▶ PAGE EXCERPT
OPINION | EDITORIAL: Dog gone

Or should be

“We won’t have animal control going out looking at dogs based on their breeds and appearance, and in turn allow animal control to treat all dogs equally.”

—A Maumelle City Council member

We're not sure if dogs need their own Declaration of Independence yet. (When in the Course of Canine Events . . . .) But before all dogs are treated equally by the two-legged creatures they live with, all dogs must act equal. And they most certainly do not.

Those of us of a more genteel nature never understood the attraction to having a pit bull dog around the house. (We’re not going to get into the swirling conversation in which some argue there’s no such thing as a pit bull. There are such dogs. Everybody knows one when they see one.)

There must be some sense of exaggerated masculinity in owning such dogs. Doubtless we will get letters and emails about how pit bulls aren’t really aggressive, and how it all depends on how owners treat them, and how the one at my feet never growls, barks or ever hurt a living thing.

Funny, by which we mean definitely not-funny, but that seems to be the recurring comment in all stories about pit bulls that kill. After a child is pronounced dead at the hospital, the owner tells the papers: But this dog never hurt anybody before.

Before killing a child, that is.

Surely there are poodles and setters and Australian shepherds and basset hounds and collies and schnauzers that aren’t treated properly by humans, even abused. But somehow we never see them in the news after a toddler is killed. It’s always a pit bull.

The papers say Maumelle’s City Council is considering an ordinance that would repeal the ban on pit bulls within the city. That seems to be going in the wrong direction. More cities should ban the breed. Not fewer.

The council member quoted above also told the papers that the ordinance would “strengthen” the city’s animal services code and end “discrimination” against certain breeds.

▶ EXERCISES TO COMPLETE
**a.** In the editorial on pit bulls, what is Maumelle's City Council considering?
**b.** Write the next part of the editorial on Maumelle's pit bull ban, starting after its final sentence.
The items have nothing to do with the pit bull editorial.

▶ DATA FOR ANALYSIS
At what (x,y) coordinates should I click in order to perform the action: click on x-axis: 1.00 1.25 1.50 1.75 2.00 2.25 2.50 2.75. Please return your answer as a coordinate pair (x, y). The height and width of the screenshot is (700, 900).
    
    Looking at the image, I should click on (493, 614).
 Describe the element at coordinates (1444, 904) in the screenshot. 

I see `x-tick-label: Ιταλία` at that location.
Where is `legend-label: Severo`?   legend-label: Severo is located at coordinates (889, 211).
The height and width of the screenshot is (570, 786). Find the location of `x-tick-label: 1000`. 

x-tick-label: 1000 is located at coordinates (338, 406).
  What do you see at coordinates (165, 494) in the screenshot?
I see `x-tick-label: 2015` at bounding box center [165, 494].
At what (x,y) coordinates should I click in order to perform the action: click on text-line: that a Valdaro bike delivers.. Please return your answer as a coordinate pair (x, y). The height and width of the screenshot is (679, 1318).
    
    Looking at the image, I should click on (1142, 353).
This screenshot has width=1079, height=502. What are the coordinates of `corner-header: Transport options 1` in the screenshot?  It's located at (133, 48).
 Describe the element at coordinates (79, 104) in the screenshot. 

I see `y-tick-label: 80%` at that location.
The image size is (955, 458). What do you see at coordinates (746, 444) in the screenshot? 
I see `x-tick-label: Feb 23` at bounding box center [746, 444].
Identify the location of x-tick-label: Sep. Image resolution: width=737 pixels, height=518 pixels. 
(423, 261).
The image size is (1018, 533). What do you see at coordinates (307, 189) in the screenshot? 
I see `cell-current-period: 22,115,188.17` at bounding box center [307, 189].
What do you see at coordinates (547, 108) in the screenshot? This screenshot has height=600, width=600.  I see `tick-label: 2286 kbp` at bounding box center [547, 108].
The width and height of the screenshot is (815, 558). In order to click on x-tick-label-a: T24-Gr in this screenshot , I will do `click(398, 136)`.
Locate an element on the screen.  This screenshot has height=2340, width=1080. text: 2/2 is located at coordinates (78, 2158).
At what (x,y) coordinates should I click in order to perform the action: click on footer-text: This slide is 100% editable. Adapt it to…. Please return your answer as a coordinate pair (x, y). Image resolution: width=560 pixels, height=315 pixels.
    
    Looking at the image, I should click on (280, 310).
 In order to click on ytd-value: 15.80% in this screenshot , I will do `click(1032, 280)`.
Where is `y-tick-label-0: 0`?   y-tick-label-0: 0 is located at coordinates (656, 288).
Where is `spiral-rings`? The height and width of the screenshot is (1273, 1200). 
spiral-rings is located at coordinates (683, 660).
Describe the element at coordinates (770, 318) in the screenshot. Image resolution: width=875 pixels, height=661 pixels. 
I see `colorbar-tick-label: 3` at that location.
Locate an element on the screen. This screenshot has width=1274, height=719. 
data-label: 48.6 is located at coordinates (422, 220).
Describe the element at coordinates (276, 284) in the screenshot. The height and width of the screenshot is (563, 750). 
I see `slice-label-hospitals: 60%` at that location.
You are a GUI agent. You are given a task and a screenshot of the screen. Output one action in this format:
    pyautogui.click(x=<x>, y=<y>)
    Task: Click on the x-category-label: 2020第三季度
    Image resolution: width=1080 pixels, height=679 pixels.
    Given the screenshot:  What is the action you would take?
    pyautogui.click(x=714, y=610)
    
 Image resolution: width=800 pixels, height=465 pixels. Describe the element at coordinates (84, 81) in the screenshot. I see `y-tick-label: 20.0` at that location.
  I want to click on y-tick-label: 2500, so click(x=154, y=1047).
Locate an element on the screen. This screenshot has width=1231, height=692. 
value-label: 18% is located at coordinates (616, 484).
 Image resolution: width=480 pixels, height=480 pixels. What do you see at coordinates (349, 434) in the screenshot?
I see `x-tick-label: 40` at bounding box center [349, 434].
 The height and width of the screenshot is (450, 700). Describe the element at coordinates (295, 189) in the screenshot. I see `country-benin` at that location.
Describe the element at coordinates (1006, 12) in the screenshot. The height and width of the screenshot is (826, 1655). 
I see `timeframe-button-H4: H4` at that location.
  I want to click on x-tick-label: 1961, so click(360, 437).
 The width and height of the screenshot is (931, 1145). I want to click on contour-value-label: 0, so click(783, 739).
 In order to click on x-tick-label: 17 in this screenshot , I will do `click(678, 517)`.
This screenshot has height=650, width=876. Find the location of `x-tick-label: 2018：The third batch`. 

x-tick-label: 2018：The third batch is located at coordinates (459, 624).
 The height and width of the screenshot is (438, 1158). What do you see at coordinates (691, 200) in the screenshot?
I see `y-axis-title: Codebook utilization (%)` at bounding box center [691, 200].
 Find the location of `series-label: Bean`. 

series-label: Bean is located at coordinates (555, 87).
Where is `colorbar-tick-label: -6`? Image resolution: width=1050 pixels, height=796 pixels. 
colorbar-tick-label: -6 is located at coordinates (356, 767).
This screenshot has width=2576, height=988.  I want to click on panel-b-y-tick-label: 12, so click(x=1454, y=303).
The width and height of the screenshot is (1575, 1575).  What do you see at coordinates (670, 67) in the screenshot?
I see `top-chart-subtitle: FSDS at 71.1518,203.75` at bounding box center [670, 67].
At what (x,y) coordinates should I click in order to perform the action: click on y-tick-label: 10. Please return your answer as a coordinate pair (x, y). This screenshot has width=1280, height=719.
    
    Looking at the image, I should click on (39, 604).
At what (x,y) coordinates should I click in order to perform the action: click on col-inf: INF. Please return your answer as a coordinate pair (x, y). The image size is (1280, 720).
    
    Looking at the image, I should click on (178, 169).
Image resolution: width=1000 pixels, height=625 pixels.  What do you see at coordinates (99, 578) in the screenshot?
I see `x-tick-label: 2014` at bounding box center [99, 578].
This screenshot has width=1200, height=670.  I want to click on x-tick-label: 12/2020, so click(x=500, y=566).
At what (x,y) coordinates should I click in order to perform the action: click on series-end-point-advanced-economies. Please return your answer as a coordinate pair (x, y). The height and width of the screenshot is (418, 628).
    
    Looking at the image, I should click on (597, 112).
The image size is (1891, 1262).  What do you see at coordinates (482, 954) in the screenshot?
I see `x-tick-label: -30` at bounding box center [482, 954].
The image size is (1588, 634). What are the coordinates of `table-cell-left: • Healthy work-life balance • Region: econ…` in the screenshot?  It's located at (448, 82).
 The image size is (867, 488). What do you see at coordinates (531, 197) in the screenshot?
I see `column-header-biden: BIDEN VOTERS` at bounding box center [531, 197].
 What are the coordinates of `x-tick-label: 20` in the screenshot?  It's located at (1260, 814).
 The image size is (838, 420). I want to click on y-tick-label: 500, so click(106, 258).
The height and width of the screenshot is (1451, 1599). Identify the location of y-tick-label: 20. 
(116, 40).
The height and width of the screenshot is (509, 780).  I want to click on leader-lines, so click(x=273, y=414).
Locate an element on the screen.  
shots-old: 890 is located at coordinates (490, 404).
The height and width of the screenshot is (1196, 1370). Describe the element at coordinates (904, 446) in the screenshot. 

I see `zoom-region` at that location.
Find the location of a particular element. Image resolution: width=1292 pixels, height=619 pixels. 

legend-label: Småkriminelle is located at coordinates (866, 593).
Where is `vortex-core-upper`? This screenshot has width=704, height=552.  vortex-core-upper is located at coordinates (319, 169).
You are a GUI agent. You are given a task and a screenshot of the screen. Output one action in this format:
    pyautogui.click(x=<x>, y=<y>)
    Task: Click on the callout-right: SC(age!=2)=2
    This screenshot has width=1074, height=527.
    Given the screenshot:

▶ OUTPUTS BY TASK
**a.** An ordinance that would repeal the city's ban on pit bulls.

**b.**
First, how do you strengthen the city’s animal services code by weakening it? That would be a neat trick. Second, discrimination against certain dog breeds seems common sense. Anybody who walks or bikes around the neighborhood does it on a daily basis.

Some say more cities ought to hold owners responsible for their dogs, instead of banning breeds altogether. But the two ideas are not mutually exclusive. Why not ban breeds that have (deserved) reputations for killing humans, and have something in the city code to hold owners responsible when the occasional pack of poodles corners an elderly person at the mailbox?

Another council member in Maumelle, Steve Mosley, had a better take on the situation: “They are trying to equate dogs to humans. Dogs don’t have equal rights. Dogs are born with certain innate abilities, like retrievers automatically retrieve things and English setters point at birds. Pit bull dogs are fighters and they tend to snap. I don’t think you can blame the owner. It’s the dogs that do the biting. If the dogs aren’t here, they aren’t going to bite anybody.”

For the record, pit bulls were bred over centuries to tackle bulls and bears, and to lock them down by biting and holding onto the larger animal’s head. They weren’t bred to herd sheep or chase sticks.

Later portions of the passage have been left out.